[Trecho fornecido]
__________

No entanto, justamente nesse momento em que eu poderia comemorar minhas maiores conquistas em pouco mais de 10 anos de corrida e ainda cheia de metas, foi justamente quando mais percebi um certo ar de “pouco caso”, uma certa descrença de gente querendo me dizer que preciso “ter os pés no chão” nessa fase…

Desde que consegui minha vaga em Boston, colecionei reações diversas das pessoas a minha volta: eram comentários do tipo “É por que na sua idade é mais fácil” referindo-se ao índice mais alto, ou o exato oposto “Aproveita por que daqui pra frente vai ser difícil conseguir de novo”. O pior de todos, pelo menos para mim, sempre foi o “susto” das pessoas quando eu falava quantos anos eu tinha, para “justificar” por que consegui o índice mesmo não tendo uma Maratona com tempo perto de 3 horas, como se eu precisasse explicar que meu tempo de 3h39m não fosse digno o bastante. 

Se quando a gente tem 30 e poucos fica feliz com um “nossa, não parece que você tem essa idade”, agora estou chegando numa fase em que o mesmo comentário passa a ser ofensivo, posto que me pego a pensar que a imagem que fazem de uma “senhora de 44 anos” é de uma velhinha, que não anda de shorts e rabo de cavalo, que não precisa mais ter sonhos, basta cuidar dos filhos e da casa e por isso é tão espantoso.

Ora! Uma “senhora de 44 anos” não é uma velhinha a quem só resta tricotar para os netos. Vejam que as maiores estrelas de hoje em dia são mulheres na faixa dos 40 ou50+! O que dizer, só para citar algumas, da eterna Angelina Jolie, Jennifer Lopez ou das musas brasileiras Juliana Paes, Grazi Massafera e até mesmo a maravilhosa Gisele Bündchen? Todas 40+!

Quando falamos de esporte amador, notem que ao ficarmos mais velhas, o que perdemos com as mudanças hormonais, ganhamos em foco e muitas vezes em maiores possibilidades de priorizar nossos treinos. Nesta fase, não nos preocupamos mais em furar com todos os convites para baladas (baladas? O que é isso mesmo?), as festas da faculdade já são histórias quase de outra vida e os filhos, em geral, quando existem, já são maiorzinhos e podem ficar algumas horas sem a gente em casa. Também, embora não seja regra, muitas vezes a vida financeira já está um pouquinho mais estável ou ao menos aprendemos a priorizar nossos gastos. Isso tudo reflete em treinos de melhor qualidade e não é à toa que as melhores médias em Boston são de mulheres acima de 35 anos. 

Assim, me dou o direito de treinar para que “os pés no chão” sejam em toques cada vez mais rápidos, tendo como meta, ser aquela “velhinha” que chama a atenção nas linhas de largada (e chegada) das maratonas. Vivemos novos tempos, e não dá para duvidar de alguém por conta de alguns fios de cabelos brancos (tingidos ou não)! 

Eliud Kipchoge, detentor do recorde mundial em maratona, diz que “nenhum ser humano é limitado”. Eu acredito nisso. E ainda, que a idade de ninguém define o que ela é ou não capaz de fazer, não acredite em quem diz que “já passou da idade”. Você não é limitada, ainda mais por sua idade!

Dito tudo isso, para finalizar, se eu puder dar um conselho, também, para todas as mais novas que me leem, é para que aproveitem a oportunidade de se dedicar e colher frutos do esporte antes mesmo do que eu pude fazê-lo, que se empoderem, que não se desesperem e que tenham paciência, pois a vida, na verdade, só fica melhor, tudo passa e a gente só fica mais bonita, sim, porque fazer o que a gente ama nos faz mais bem do que qualquer rotina de skincare ou do que qualquer “harmonização facial”.

Façamos o que nos faz feliz. Aos 20, 30, 40 ou aos 100!

__________

[Trecho de dados]
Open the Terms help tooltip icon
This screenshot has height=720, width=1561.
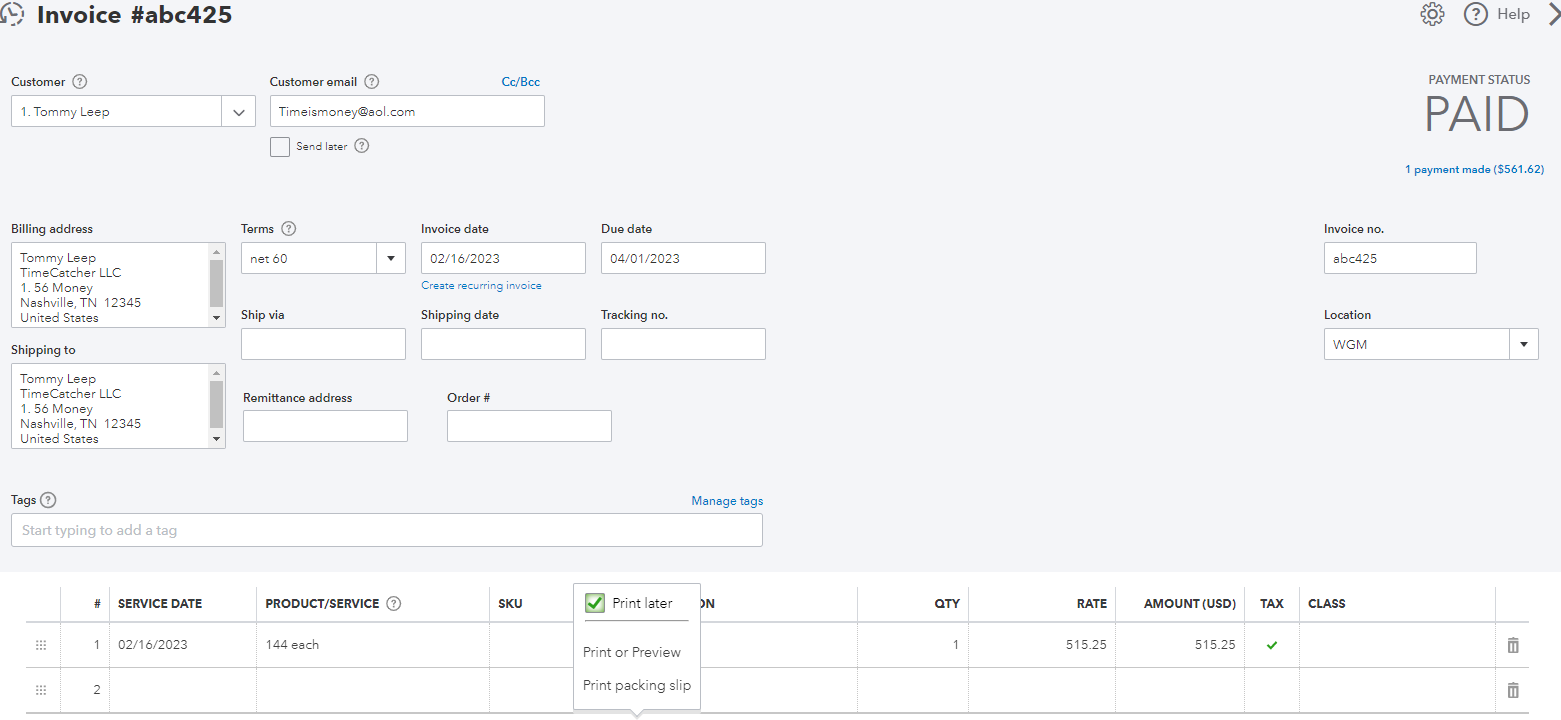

__________

[O que se pede]
[1] Passe para o inglês esta frase do texto sobre corrida e idade: "Vivemos novos tempos, e não dá para duvidar de alguém por conta de alguns fios de cabelos brancos (tingidos ou não)!"
[2] De acordo com o texto sobre corrida e idade, por que os treinos das mulheres mais velhas costumam ter melhor qualidade? Explique em uma a três frases.
[3] Devolva do texto sobre corrida e idade o trecho que vai de "Dito tudo isso, para" até "ou aos 100!", inclusive, sem mudar nada.

[Respostas por tarefa]
[1] We live in new times, and you can't doubt someone because of a few strands of white hair (dyed or not)!

[2] Com a idade, elas perdem com as mudanças hormonais, mas ganham foco e mais chance de priorizar os treinos. Já não se preocupam em recusar convites para baladas, as festas da faculdade ficaram para trás e os filhos, quando existem, já podem ficar algumas horas sem elas. Além disso, muitas vezes a vida financeira está mais estável ou elas aprenderam a priorizar os gastos.

[3]
Dito tudo isso, para finalizar, se eu puder dar um conselho, também, para todas as mais novas que me leem, é para que aproveitem a oportunidade de se dedicar e colher frutos do esporte antes mesmo do que eu pude fazê-lo, que se empoderem, que não se desesperem e que tenham paciência, pois a vida, na verdade, só fica melhor, tudo passa e a gente só fica mais bonita, sim, porque fazer o que a gente ama nos faz mais bem do que qualquer rotina de skincare ou do que qualquer “harmonização facial”.

Façamos o que nos faz feliz. Aos 20, 30, 40 ou aos 100!